Investors in Lehman Structured Notes Awarded the Return of the Their Entire Investment from Neuberger Berman

A FINRA arbitration ordered Neuberger Berman, an asset management firm, to pay three investors $5.5 million for damages related to the sale of failed Lehman structured products.

Neuberger was a unit of Lehman until 2009. It was found responsible for recouping the initial investments of the clients, plus interest and legal fees, after selling the Lehman-backed notes between June and August 2008. Lehman Brothers filed for bankruptcy a month later, leaving the investors with essentially worthless investments.
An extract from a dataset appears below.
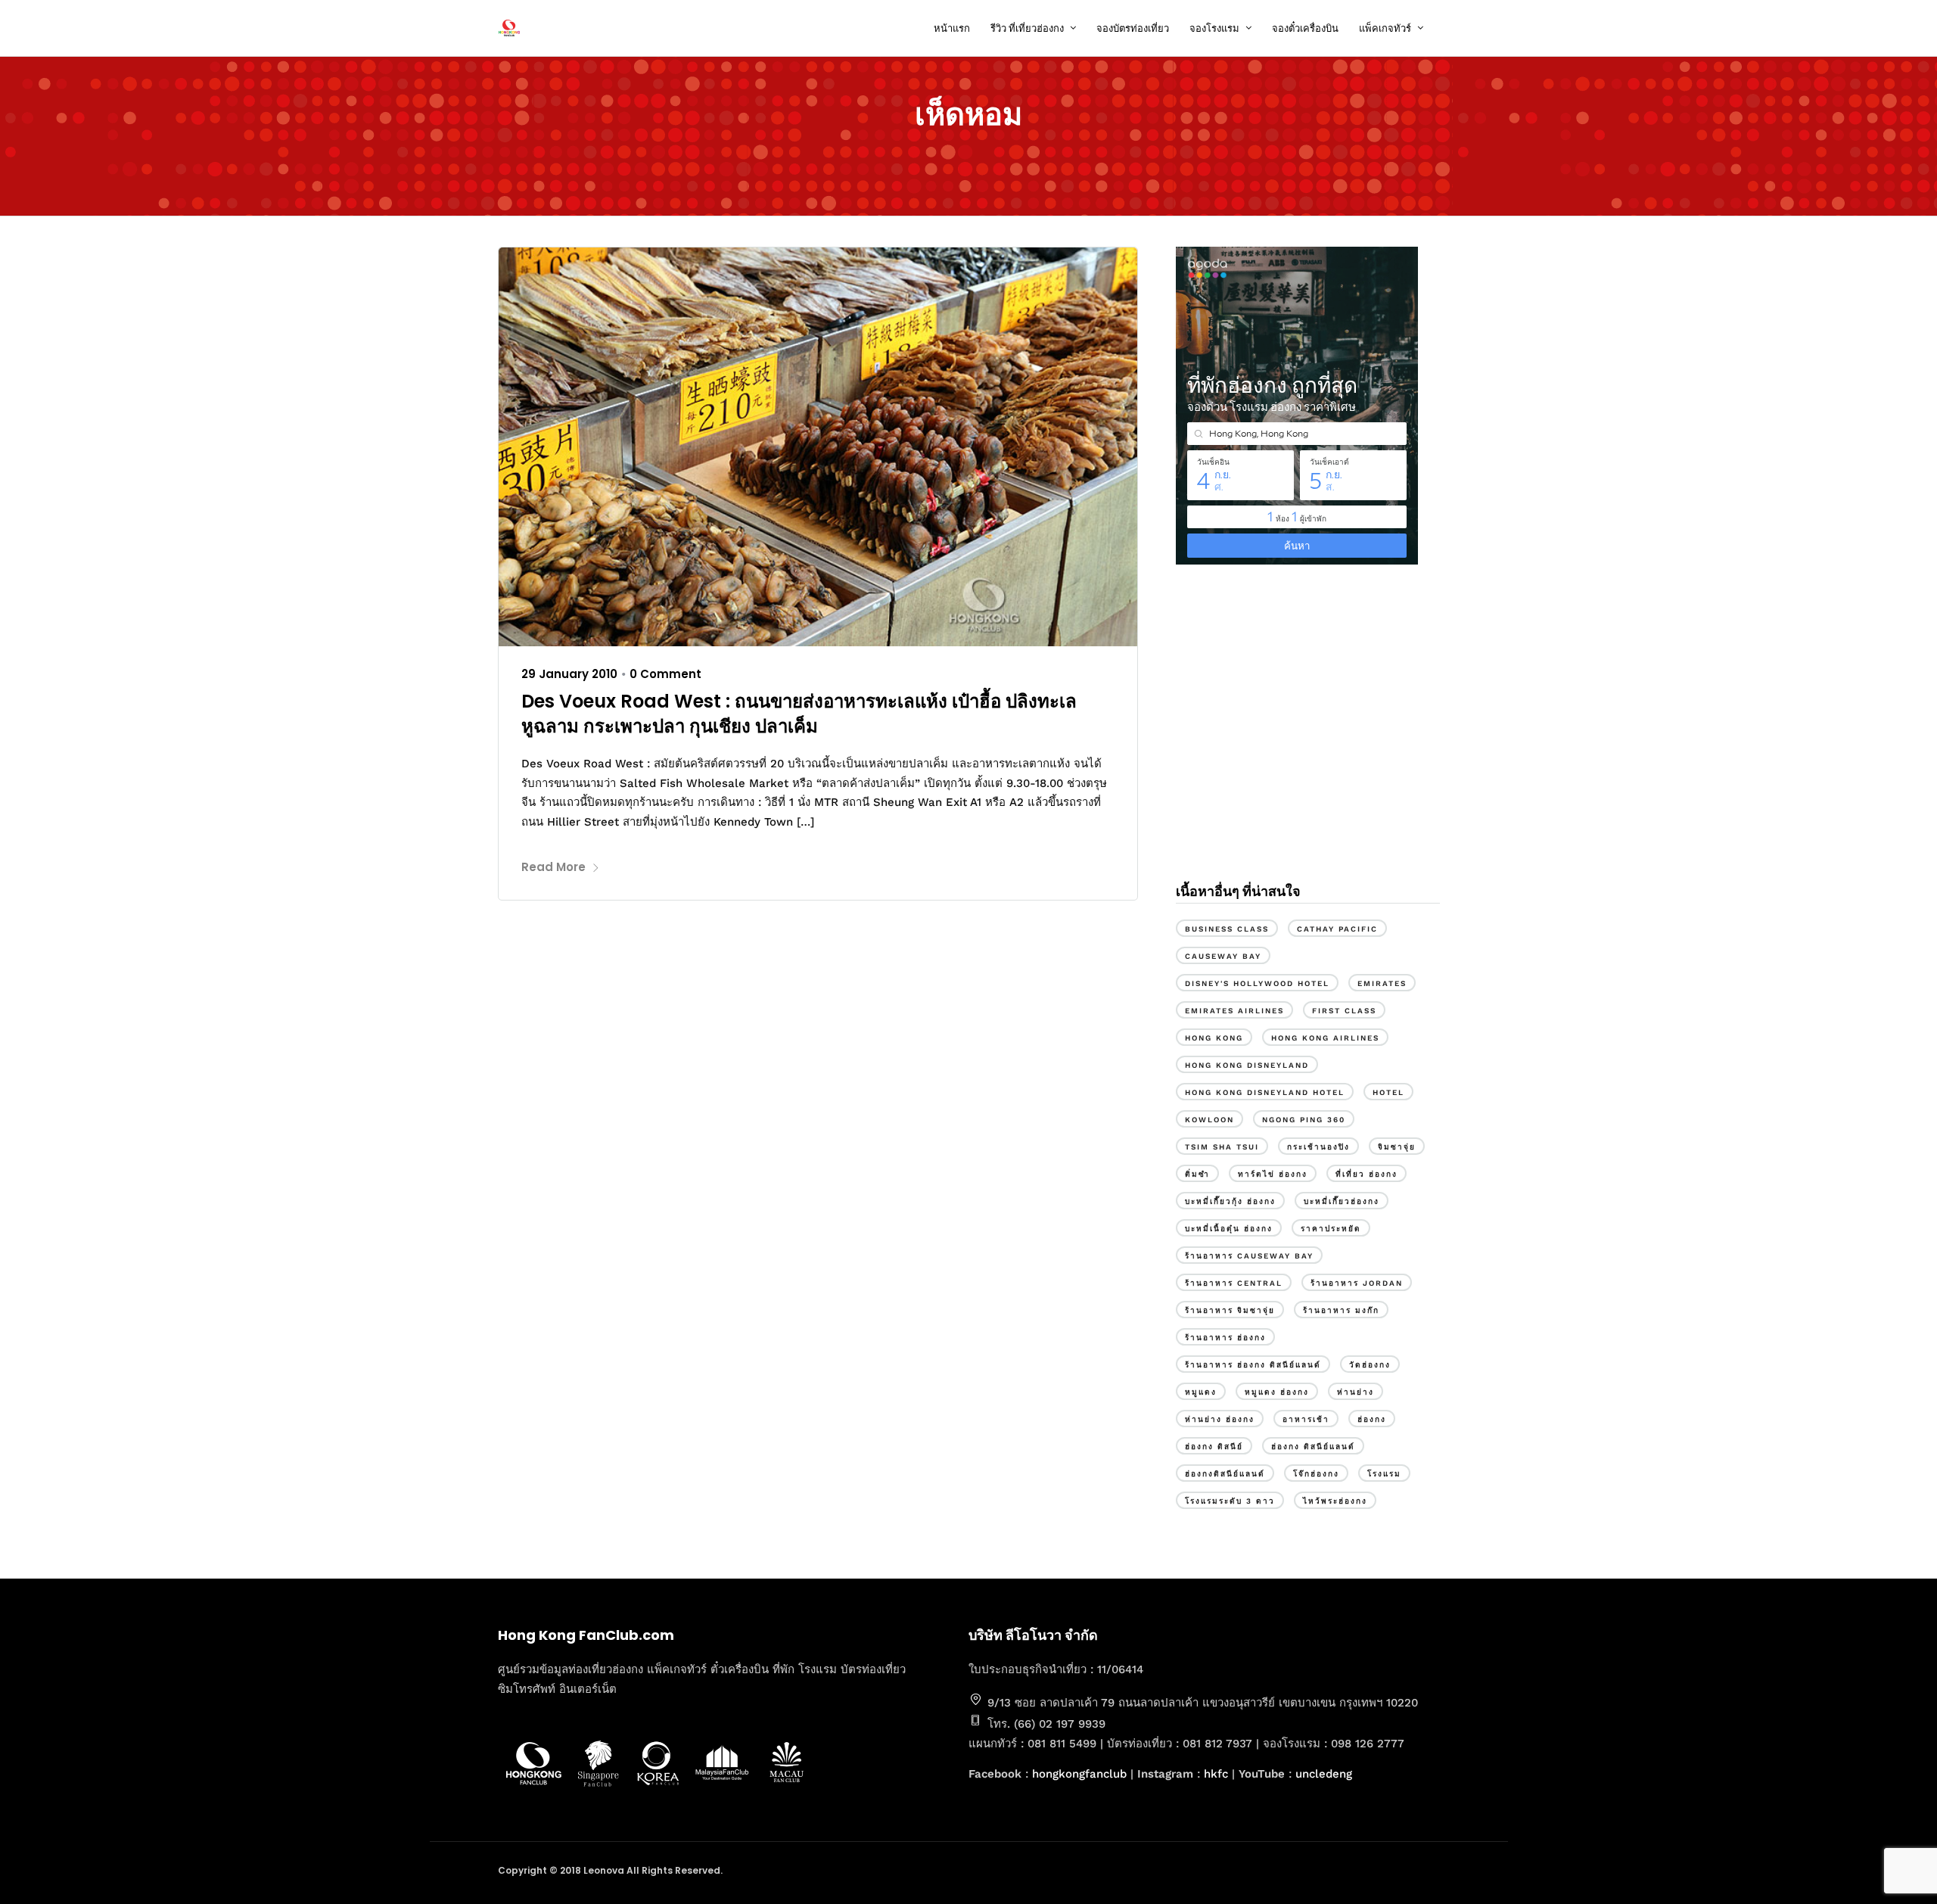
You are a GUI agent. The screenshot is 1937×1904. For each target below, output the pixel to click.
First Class (1344, 1010)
The investors complained that the Neuberger failed to adequately disclose that the investments were actually Lehman debt instruments, not investments in the underlying indices.

This Panel’s award is similar to recent awards entered into by FINRA arbitration panels across the country related to Lehman structured notes, including principal protected notes. Claims that broker-dealers failed to disclose the specific material terms of the Lehman Brothers notes and obscured the risks inherent to the Lehman Brothers notes, namely that the principal was only protected by Lehman Brothers, continue to gain traction with FINRA arbitration panels. As recently as June, in a similar ruling, a FINRA arbitration panel awarded $2 million to NBA Philadelphia 76ers President Pat Croce against UBS Financial Services for an investment he made in a Lehman Brothers principal protected notes.